> _Try it_
Copy the listing exactly, leaving out every picture.
•••••
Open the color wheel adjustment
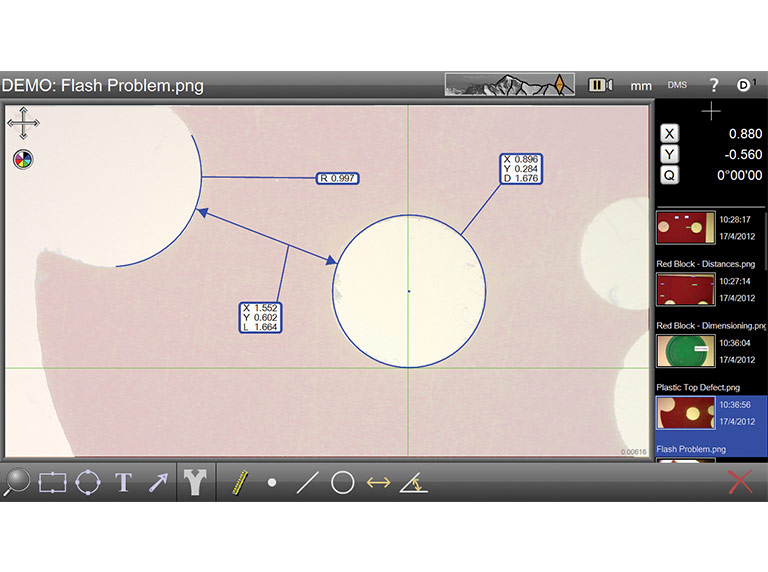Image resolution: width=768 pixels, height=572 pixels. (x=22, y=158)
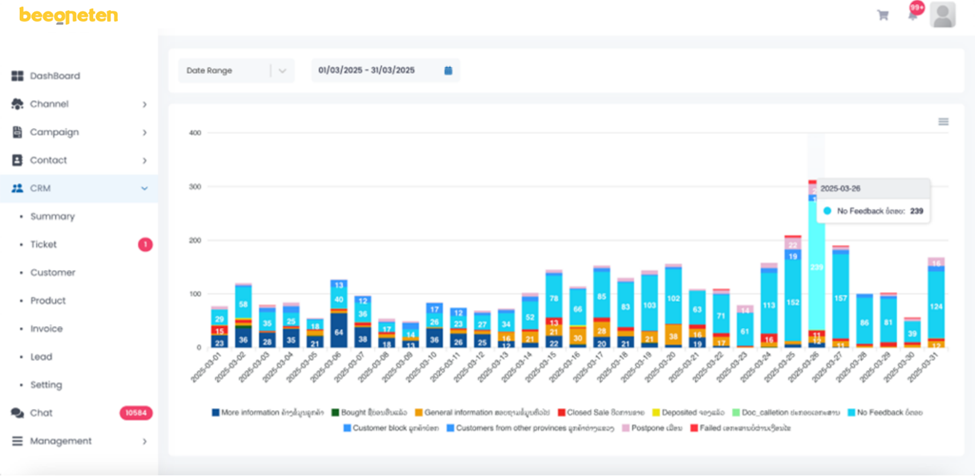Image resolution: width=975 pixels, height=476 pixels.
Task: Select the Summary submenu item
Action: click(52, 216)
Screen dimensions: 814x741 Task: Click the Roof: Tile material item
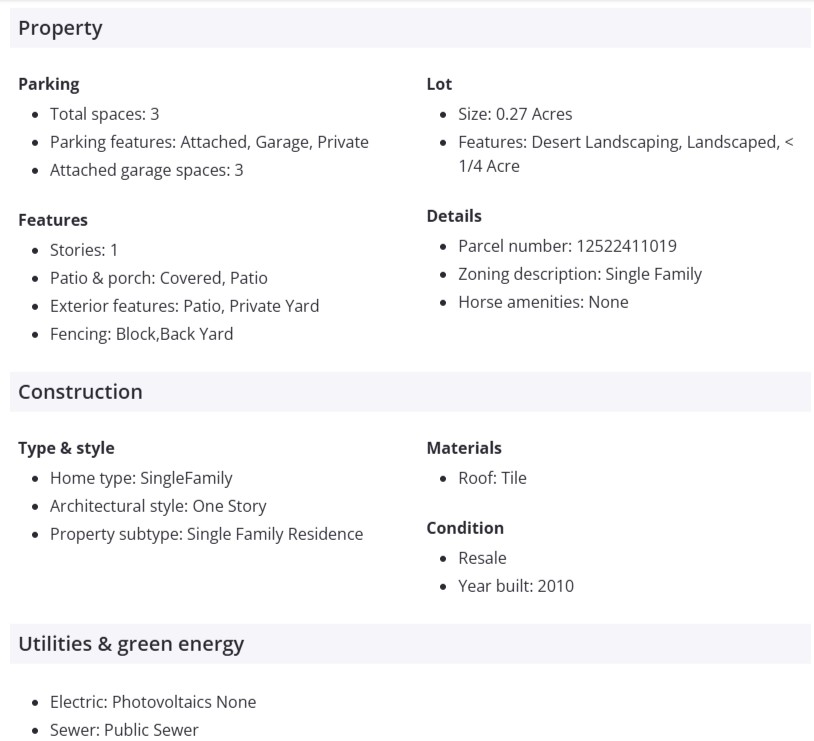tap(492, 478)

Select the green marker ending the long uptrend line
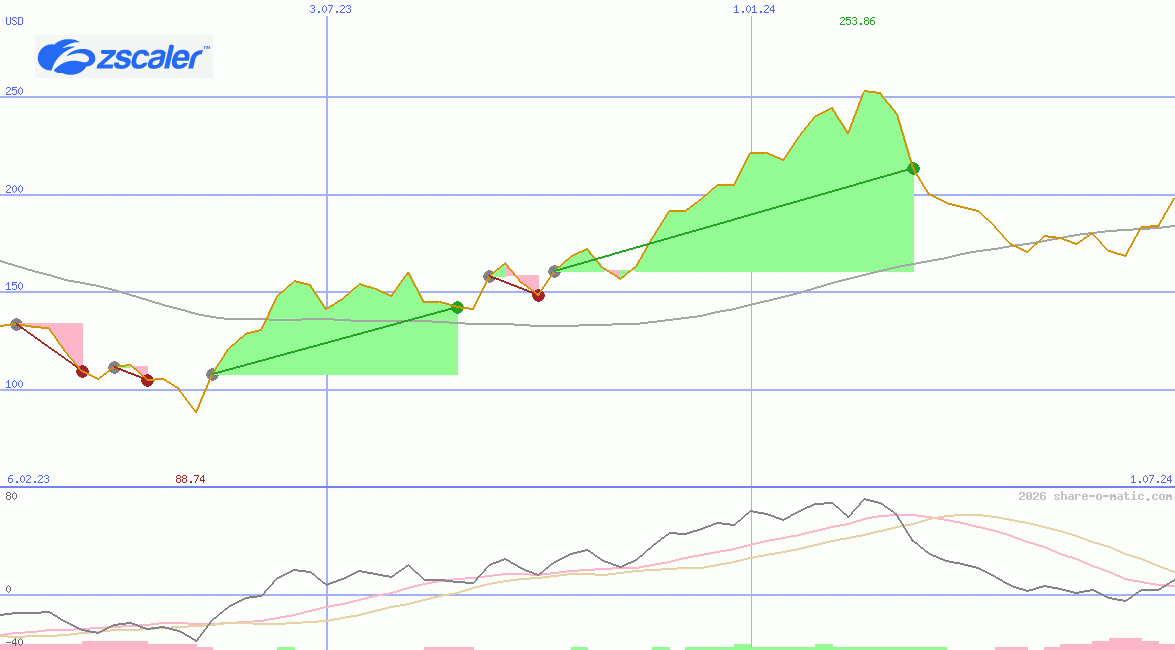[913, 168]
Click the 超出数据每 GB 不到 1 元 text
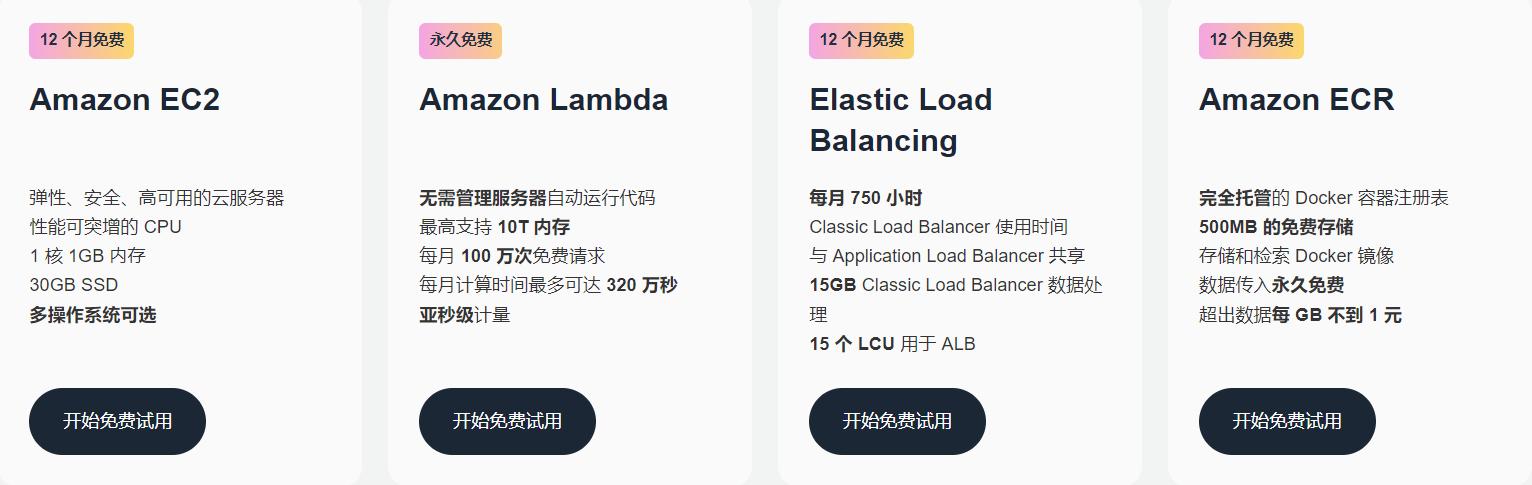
•••••
> _Written response_
Open the color wheel adjustment
Image resolution: width=768 pixels, height=572 pixels. (x=22, y=158)
Image resolution: width=975 pixels, height=476 pixels.
Task: Select the Summary submenu item
Action: click(52, 216)
Screen dimensions: 814x741 Task: Click the Roof: Tile material item
tap(492, 478)

Select the green marker ending the long uptrend line
[913, 168]
Click the 超出数据每 GB 不到 1 元 text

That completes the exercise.